To shed some light on this question we simulated the tech stack of a fictional company and used our data set of patch data to analyze how often they would need to apply a security patch or an update to the software they use. Here is what our fictional company uses:
- Windows 10 workstations with Microsoft Office
- Windows Server 2019
- Windows Server 2012
- Ubuntu Server
- CentOS Server
Development and Operations:
A real-life company would probably use several additional technologies but we want to keep it simple and cover some of the main components of a typical tech stack.
Four patches a day
For our analysis we took data points from our patch data set for the four-week period between May 14 and June 11. The data shows that all in all the system administrators at our example company would need to apply 83 patches in four weeks which translates to roughly 4 patches per day. This already gives an indication about the effort involved in keeping everything up-to-date and secure. Let’s break the data down a little further.

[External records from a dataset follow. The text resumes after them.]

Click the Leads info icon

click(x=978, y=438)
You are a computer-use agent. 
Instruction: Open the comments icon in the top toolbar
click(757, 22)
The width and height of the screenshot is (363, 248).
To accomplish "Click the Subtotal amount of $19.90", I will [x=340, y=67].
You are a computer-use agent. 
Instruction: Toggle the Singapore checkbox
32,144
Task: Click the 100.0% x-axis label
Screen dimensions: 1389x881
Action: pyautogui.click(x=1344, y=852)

Microsoft software is probably top of the list when it comes to patching in many companies. During the analyzed period Microsofts patch Tuesday happened on June 9th and comprised of 129 vulnerabilities, 11 of which had a rating of critical. Since our example company uses only four Microsoft products most of these patches did not apply and the sysadmins could happily ignore them and only apply the updates to Windows 10, Windows Server 2019, Windows Server 2012 and Microsoft Office. We did count these updates as single items although they each fixed many vulnerabilities: 81 for Windows Server 2019, 36 for Windows Server 2012, 51 for Windows 10 and 5 for Microsoft Office.

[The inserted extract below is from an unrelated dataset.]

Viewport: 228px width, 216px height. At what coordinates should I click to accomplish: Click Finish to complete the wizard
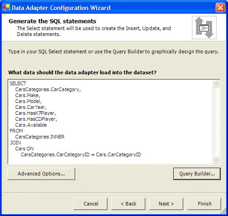pos(204,204)
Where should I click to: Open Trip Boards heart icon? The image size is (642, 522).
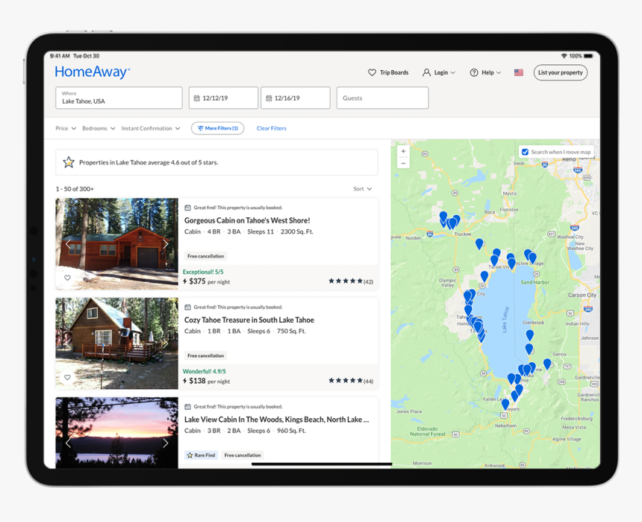pyautogui.click(x=372, y=72)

The two Linux servers in our setup received 64 patches: 47 for Ubuntu and 18 for CentOS. Here it is important to note that we did not make further assumptions about the installed packages on both Linux distributions and some of the patches only applied to specific packages so the real patching needs could be lower.

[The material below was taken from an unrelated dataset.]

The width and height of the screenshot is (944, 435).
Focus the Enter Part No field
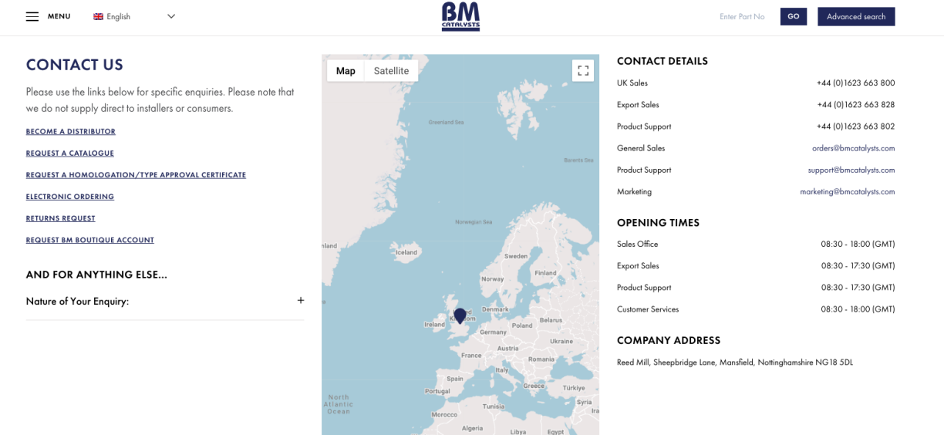click(742, 17)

But the server team at our example company was not only kept busy by their Linux systems: VMware released 6 patches in the four-week timeframe, among them the fix for a serious bug that would allow command injection in the VMware Cloud Director.
The development and operations department had a quieter month with only 8 patches. Amongst them were 3 new versions of Docker, 1 new Python release and 4 releases for Jenkins.
Patching takes up a lot of sysadmin time
Our analysis shows that every piece of technology used by our example company needed an update during our analysis timeframe. Estimating the effort needed to apply all these patches is difficult since the mechanics of patching and updating differ widely between technologies. Microsoft updates are (or at least should be) automated in most companies, however, this in many cases only applies to clients and client software (e.g. Windows, Office). For Microsoft server operating systems many teams use at least a partially manual process, for example by using a testing environment and a gradual rollout, to ensure that patches don’t bring down critical servers. The same process applies to Linux servers. Virtualization software often needs special caution while updating because it forms the backbone of a company IT architecture. Updating programming languages like Python does need to be planned carefully as well since it can break application features and make code rewrites necessary. Tools like Docker or Jenkins on the other hand can often be upgraded in a quick fashion.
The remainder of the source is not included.